We didnt raise you to be a disrespectful idiot!
Dear parents...
Yeah. You didnt. You know why? Because i raised myself. YOU have never been there. I taught myself EVERYTHING. You didnt help me up when i fell, or hold on to me when i tried to walk. You didnt show me how to read. You didnt even help. Neither did the teachers, noone talked to the lonely kid in the corner.
I taught myself. You did nothing.
You didnt teach me how to approach other kids, when you saw i clearly failed at it. You didnt tell me not to cry..even though i cried all the time. You didnt tell me that i should be sympathetic when people were upset, but you watched me ignore the crying kids. (i ignored them because you ignored me. When i cried, you told me to be quiet.) So i never learned. You cant just learn things like that when you are an Aspie.
Now, you scream and yell at me for not doing those things. Yet, i was never taught. Thats like yelling at a kindergartener for not being able to do Calculus.
You didnt get my eyes checked when i could barely see.
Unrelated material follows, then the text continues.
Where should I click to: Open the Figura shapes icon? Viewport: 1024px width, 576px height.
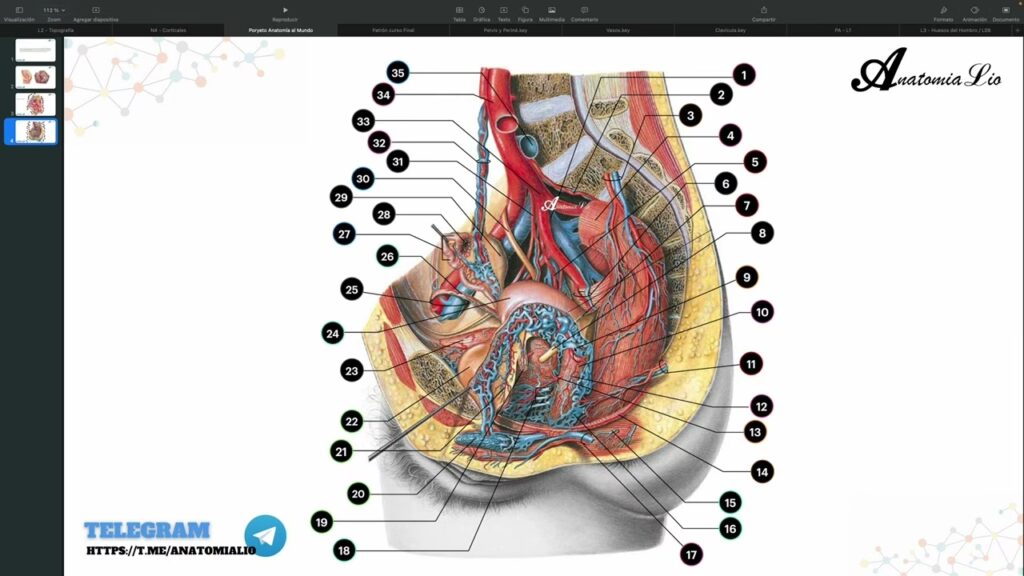click(x=525, y=10)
You didnt care. Which made my vision worse than it should have been. Yet, when Missy (my sister) complained of a TINY blur, you got her checked. And her vision was completely fine.
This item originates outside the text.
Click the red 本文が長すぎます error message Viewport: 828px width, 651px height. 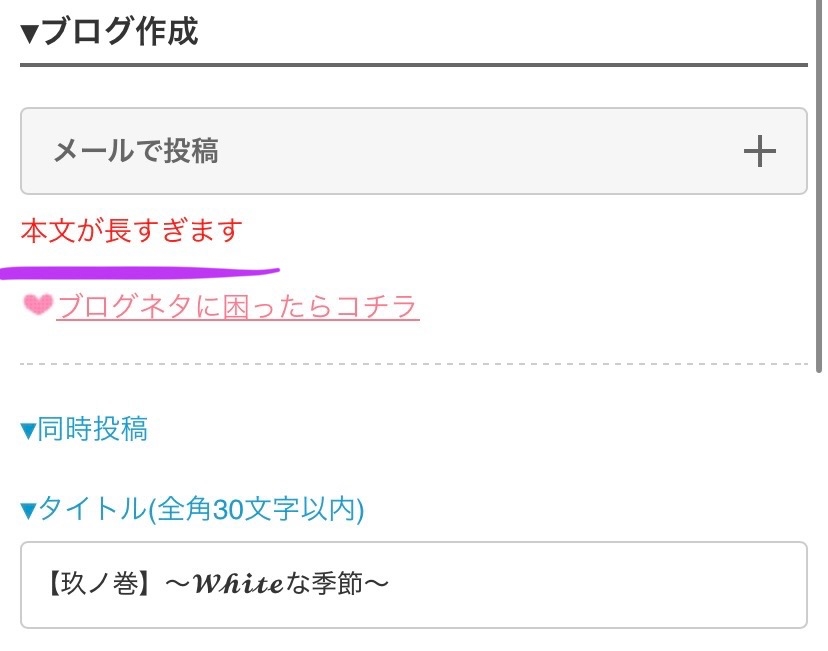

I am the reason i get straight As. It's not because you were so smart as a kid (DAD). I taught myself everything.
YOU are the reason i cant act proper. Not me.
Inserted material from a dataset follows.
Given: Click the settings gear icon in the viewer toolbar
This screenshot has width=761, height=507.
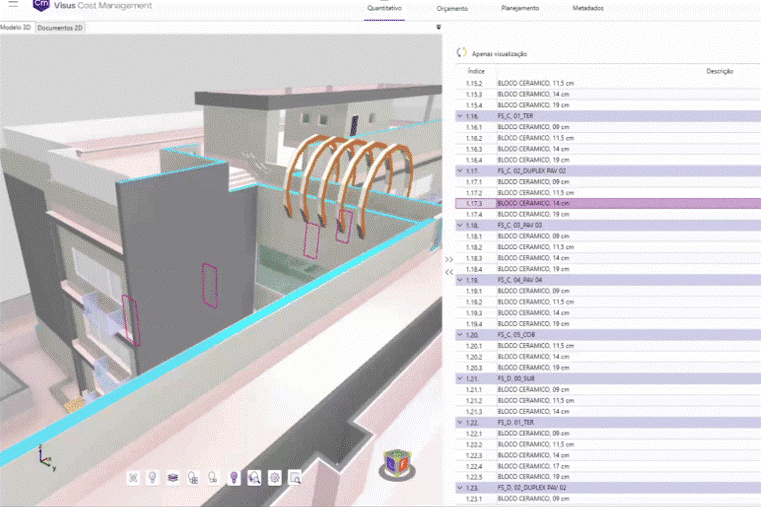Looking at the screenshot, I should [x=275, y=479].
You didnt raise me. All you did was watch me be miserable and scream at me.
I love you, i truly do, but you cant yell at me for your ignorance.
~NeonHusky.
You didnt teach me how to approach other kids, when you saw i clearly failed at it.
That is because parents are the absolute WORST at teaching social skills to their offspring. If my parents taught me how to approach people I'd be even worse off, personally.
It's not really a thing people can control. You'll find as you get older it's not the end of the world.
Yeah you can - it sounds like you did learn it, honestly. We're alot smarter and more instinctive than you might think.
Parenting those with asperger's is extremely difficult. My parents never "didn't care" they just didn't know how to care. They kept their distance and let me do my own thing because anything and everything they did would set me off. I wouldn't mistake their actions as them not caring, there are many worse things that could happen such as abuse or growing up in an alcoholism riddled family - not that I'm trying to downplay your struggles. I just think your parents care a lot more than you might be showing right now.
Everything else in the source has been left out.